According to the National Geographic, “rainforests help to stabilize the planet’s climate. Its lush, green vegetation regulate global temperatures by absorbing massive amounts of radiation from the sun,” as well as absorbing and then converting carbon dioxide into oxygen.

“When you make decisions in a capitalist society, the only thing that counts is if you can make money out of it and how much can you make. And other issues about what happens to the ecosystem - and by the way, what happens to the people also; there are people living in the rainforest; there are indigenous tribes that are there as well as non-human animals, and the biodiversity of the tree species are also important - but those things can’t be taken into account,” Magdoff explained. 
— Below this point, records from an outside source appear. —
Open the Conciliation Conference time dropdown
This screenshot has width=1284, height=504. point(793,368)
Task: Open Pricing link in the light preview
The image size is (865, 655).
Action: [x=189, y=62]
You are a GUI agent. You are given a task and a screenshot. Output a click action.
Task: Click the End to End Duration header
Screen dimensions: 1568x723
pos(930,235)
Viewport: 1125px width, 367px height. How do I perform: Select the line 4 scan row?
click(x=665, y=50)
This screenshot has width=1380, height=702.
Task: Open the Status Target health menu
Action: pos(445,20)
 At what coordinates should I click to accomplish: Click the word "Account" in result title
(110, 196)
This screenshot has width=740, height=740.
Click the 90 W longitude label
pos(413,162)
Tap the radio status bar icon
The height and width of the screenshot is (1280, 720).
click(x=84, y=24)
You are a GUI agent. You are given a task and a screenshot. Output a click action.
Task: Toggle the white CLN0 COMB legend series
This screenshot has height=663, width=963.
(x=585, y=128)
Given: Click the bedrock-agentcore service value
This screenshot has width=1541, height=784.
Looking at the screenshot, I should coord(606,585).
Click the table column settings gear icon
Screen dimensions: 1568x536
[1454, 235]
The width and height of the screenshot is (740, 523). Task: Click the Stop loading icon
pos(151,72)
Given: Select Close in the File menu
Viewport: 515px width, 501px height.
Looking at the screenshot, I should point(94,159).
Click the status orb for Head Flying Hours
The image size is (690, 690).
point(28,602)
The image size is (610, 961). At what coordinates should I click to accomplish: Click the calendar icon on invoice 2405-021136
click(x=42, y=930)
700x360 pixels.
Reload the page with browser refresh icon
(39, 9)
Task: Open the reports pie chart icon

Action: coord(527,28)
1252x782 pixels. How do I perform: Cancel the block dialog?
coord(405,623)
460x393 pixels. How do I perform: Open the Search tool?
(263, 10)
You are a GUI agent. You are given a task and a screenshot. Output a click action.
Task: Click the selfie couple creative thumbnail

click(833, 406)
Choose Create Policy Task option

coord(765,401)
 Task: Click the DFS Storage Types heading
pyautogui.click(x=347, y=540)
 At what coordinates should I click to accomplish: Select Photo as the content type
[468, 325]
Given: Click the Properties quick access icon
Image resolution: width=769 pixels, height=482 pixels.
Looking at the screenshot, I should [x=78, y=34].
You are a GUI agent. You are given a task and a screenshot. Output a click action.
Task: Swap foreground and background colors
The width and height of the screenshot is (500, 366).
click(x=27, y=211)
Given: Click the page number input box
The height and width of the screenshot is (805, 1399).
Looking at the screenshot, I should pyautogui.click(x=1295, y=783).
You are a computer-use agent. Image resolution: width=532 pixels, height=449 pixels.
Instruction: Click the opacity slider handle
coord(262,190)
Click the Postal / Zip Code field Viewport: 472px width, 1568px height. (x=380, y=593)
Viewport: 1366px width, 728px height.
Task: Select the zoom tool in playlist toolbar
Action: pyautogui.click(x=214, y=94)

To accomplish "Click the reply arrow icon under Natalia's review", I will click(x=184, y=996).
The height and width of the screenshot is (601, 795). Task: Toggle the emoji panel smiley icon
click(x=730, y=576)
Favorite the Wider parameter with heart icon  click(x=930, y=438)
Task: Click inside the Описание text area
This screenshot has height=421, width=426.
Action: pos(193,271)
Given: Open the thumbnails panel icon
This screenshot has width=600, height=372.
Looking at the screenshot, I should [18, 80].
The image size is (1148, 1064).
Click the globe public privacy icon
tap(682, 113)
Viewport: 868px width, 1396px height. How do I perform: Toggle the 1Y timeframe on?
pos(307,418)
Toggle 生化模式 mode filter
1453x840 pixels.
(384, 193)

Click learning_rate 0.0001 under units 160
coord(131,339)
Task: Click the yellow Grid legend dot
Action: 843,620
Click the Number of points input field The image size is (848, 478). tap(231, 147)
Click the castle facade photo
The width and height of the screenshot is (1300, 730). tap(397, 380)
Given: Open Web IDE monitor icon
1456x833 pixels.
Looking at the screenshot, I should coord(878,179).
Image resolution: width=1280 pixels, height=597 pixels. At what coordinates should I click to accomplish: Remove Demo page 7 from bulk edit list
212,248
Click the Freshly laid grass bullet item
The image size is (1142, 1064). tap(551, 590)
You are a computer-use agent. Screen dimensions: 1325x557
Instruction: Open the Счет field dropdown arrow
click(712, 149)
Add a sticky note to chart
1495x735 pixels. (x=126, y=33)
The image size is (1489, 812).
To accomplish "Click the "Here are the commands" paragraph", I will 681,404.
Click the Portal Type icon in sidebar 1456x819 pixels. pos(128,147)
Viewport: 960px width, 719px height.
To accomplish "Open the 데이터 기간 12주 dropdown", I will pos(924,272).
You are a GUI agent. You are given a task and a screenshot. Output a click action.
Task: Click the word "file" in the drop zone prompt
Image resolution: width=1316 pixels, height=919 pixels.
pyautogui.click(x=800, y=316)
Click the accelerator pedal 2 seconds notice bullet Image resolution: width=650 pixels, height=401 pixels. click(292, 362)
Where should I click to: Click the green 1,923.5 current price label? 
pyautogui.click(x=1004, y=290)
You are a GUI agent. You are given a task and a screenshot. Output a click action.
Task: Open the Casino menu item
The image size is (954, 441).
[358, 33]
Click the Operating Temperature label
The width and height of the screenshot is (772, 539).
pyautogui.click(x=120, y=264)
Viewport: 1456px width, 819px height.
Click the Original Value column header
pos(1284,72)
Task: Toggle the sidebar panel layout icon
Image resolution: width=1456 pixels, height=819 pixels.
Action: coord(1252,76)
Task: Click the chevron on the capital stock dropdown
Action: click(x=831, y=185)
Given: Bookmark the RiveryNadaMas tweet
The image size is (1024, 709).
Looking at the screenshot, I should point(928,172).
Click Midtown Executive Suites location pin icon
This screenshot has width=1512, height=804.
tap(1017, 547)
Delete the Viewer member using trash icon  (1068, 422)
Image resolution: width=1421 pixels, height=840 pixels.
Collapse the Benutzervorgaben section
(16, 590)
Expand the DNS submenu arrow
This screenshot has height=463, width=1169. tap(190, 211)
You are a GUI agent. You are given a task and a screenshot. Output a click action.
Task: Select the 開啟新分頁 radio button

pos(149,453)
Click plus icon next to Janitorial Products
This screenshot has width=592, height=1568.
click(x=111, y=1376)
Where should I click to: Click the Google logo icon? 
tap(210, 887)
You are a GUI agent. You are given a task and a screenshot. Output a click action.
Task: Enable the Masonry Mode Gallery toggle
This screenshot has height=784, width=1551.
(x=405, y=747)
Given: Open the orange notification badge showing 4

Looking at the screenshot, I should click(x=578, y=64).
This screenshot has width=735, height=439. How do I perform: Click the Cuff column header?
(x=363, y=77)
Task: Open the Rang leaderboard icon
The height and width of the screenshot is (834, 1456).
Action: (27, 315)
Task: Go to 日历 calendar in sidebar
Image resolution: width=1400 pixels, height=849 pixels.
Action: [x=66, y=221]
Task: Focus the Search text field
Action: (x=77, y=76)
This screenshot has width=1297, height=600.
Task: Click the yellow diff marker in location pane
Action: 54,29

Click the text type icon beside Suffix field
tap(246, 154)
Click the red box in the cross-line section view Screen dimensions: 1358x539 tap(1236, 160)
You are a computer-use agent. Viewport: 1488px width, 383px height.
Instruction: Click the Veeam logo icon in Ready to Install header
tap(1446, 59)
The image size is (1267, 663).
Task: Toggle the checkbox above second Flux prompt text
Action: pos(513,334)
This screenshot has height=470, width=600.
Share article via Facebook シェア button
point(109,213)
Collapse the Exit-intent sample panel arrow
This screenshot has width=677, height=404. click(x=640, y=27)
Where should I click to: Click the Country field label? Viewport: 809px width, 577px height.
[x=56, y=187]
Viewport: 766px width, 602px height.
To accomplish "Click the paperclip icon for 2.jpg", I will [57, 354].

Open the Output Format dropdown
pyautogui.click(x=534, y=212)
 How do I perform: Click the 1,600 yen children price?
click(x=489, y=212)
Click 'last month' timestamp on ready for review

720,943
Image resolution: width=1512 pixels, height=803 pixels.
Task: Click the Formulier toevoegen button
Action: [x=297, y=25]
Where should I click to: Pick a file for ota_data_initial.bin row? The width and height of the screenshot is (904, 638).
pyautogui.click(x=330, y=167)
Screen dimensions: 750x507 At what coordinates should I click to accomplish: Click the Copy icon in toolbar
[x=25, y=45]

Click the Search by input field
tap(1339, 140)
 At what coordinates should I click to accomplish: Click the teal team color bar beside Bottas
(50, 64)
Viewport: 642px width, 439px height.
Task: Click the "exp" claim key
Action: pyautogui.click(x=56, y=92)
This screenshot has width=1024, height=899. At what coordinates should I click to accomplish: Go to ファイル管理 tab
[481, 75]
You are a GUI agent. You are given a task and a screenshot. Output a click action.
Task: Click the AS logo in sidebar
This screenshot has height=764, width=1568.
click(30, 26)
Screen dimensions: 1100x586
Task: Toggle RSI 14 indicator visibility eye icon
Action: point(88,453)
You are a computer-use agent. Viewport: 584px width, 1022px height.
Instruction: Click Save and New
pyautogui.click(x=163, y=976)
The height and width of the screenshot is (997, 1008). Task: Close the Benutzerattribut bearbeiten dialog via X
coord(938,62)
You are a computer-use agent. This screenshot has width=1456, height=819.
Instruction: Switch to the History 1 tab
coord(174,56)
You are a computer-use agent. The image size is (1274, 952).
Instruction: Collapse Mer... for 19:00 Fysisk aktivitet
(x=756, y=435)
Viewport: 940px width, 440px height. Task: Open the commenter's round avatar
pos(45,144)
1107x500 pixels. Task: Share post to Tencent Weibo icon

“If you can make money, the de facto answer is, ‘Yes, let’s do that.’ That’s the way of operating in capitalism unless there is some very strong regulations that stop it. This is how decisions are made. All the other issues for all practical purposes are irrelevant,” he noted.

The INPE has recorded nearly 73,000 forest fires throughout Brazil from January to August, the highest number since records began in 2013. 

Bolsonaro declared Friday that he would be sending 43,000 troops to put out the Amazon fires.

“You need massive mobilization … I have no idea what magnitude of mobilization would be needed [to stop the fires], but I’m sure it’s more than what they [the Bolsonaro administration] are starting with,” Magdoff told Sputnik. “I don’t know what effort is needed, but it’s certainly massive.”